Excerpt provided |

┏━━

In 1974 Bob Dylan wrote, recorded, reconsidered, and then re-recorded the best-selling studio album of his career. Blood on the Tracks was composed as Dylan's twelve-year marriage began to unravel, and songs like "Tangled Up in Blue" and "Shelter from the Storm" have become templates for multidimensional, adult songs of love and loss. Yet the story behind the creation of this album has never been fully told; even the credits on the present-day album sleeve are inaccurate. Dylan recorded the album twice-once in New York City and again in Minneapolis, with a rag-tag gang of local musicians, quickly rewriting many of the songs in the process. For A Simple Twist of Fate, the authors have interviewed the musicians and producers, industry insiders, and others, creating an engaging chronicle of how one musician channeled his pain and confusion into great art.

Product Details

ISBN-13: 9780306814136
Publisher: Hachette Books
Publication date: 03/02/2005
Pages: 264
Product dimensions: 5.50(w) x 8.25(h) x (d)

About the Author

Andy Gill is a leading critic for the Independent, and has edited or written for NME, Q, Mojo, Rolling Stone, GQ, and Maxim. He lives in London.

┗━━

Raw data |
┏━━

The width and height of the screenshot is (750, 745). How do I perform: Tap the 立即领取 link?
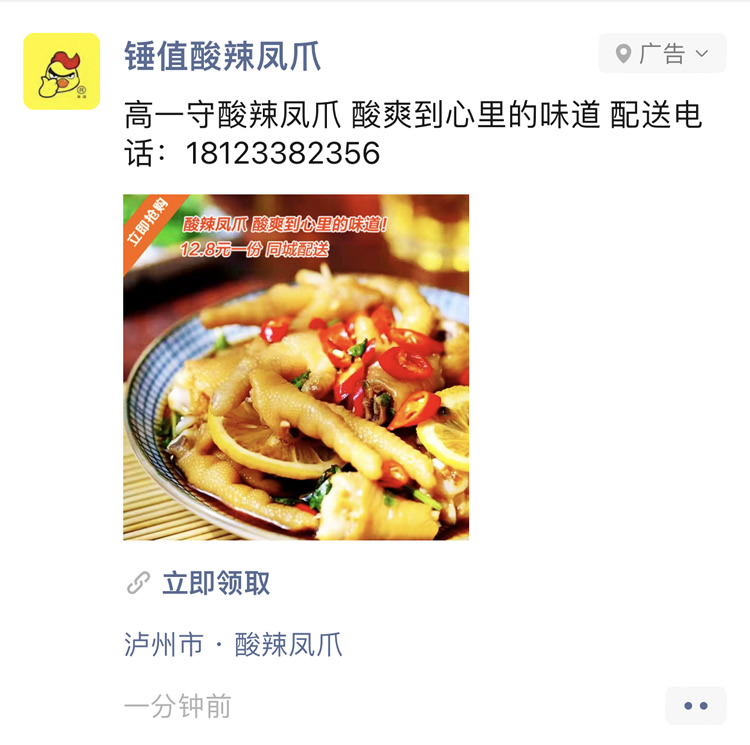click(216, 584)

┗━━

What you are asked to do |
Reproduce verbatim the portion of the Blood on the Tracks book description above lying between "Product Details" and "lives in London.", inclusive.

Final result |
Product Details

ISBN-13: 9780306814136
Publisher: Hachette Books
Publication date: 03/02/2005
Pages: 264
Product dimensions: 5.50(w) x 8.25(h) x (d)

About the Author

Andy Gill is a leading critic for the Independent, and has edited or written for NME, Q, Mojo, Rolling Stone, GQ, and Maxim. He lives in London.